Furthermore the money they do earn is simply as compensation to what has been scarified. This does not only apply to what they have had to forego during their period of influence, but also what they must have sacrificed in order to deserve such an esteemed position. However, the performance of the company may not necessarily be a result of its CEO's actions. In addition, there may be a connection between CEO compensation packages and the actual detriment of share value. The question has also been raised as to whether they would work just as well for half the pay; both sides of this issue will be further examined and discussed. This blog will then explore what it is that truly motivates the top level executives across the world. This essay will tie this in with relevant theories associated with needs, motivation and incentive. Concerns such as stress will also be addressed. Finally the paper will take a closer look at Australian executives and how stringent government regulations moderate their salaries. This paper will constantly connect these issues with real life examples of the top Fortune 500 executives and other Australian Companies.
Many critics argue that CEO salaries are far too exorbitant (Loomis, 1982). In some cases this is very much true. There are some horrific instances in which the compensation packages for Fortune 500 executives have actually been directly connected to the detriment of the company's share price. In that, had the CEO not have received such excessive pay packages the company's stock would have generated a return, not a loss (Crystal, A, 1999).
Take Michael Dell, CEO of Dell Computers. His compensation packet including stock options, fringe benefits and salary is close to 1.4 billion dollars a year as of 1999. That same year saw Dell's share price lost 23.7 percent (Crystal, A, 1999).This raises the important question of how large an affect Dell's package had on the value of the company's stock.

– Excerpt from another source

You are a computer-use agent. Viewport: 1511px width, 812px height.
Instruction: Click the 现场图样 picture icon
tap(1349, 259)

Reh commentates on an investigation by Business Week that reveals the typical chief executive officer in the United States earned 42 times more than the average salary within the same company. Over twenty years this figure has risen to state that the average CEO would earn 531 times more than the average employee salary (2006)

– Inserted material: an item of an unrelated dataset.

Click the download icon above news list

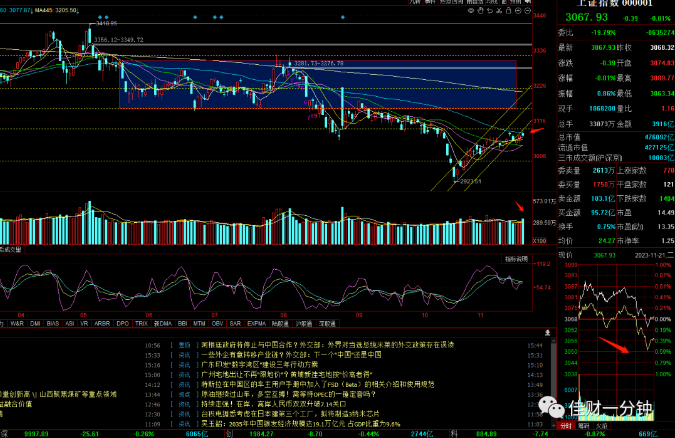pos(548,332)
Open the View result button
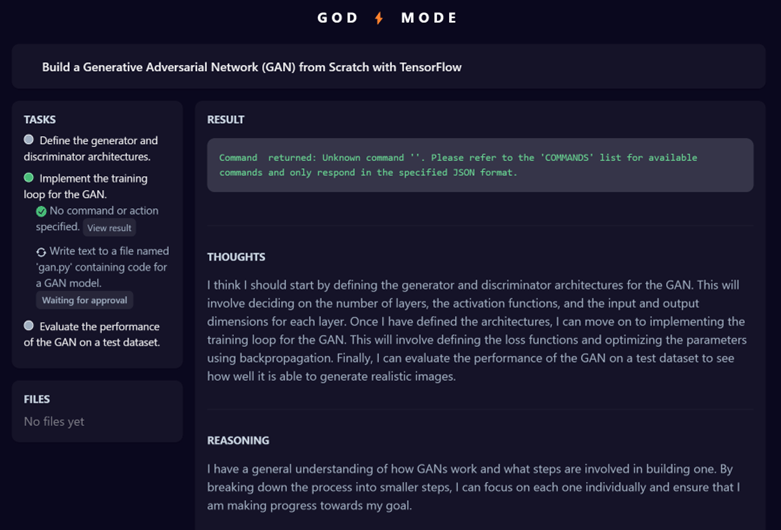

Reh furthers his argument insisting that the CEO is not completely responsible for the success of the company. He highlights the efforts middle management and lower level employees as a collective being pivotal to the success of an organisation (2006).
Wall Street Journal writer Lublin dismisses the notion of pay for performance. "In some companies, pay for performance now translates into forgive and forget, "(April 8, 1999). This was said with regard to some boards' desperate attempts to keep a proven chief executive officer within the company. So the idea of stock options encouraging performance is forgotten provided the CEO in question has a proven track record (Lublin , April 8, 1999). Essentially irrespective of the company's performance, CEO will get rich. Between free restricted shares packages, high salaries and excessive bonuses it would be hard for them to lose.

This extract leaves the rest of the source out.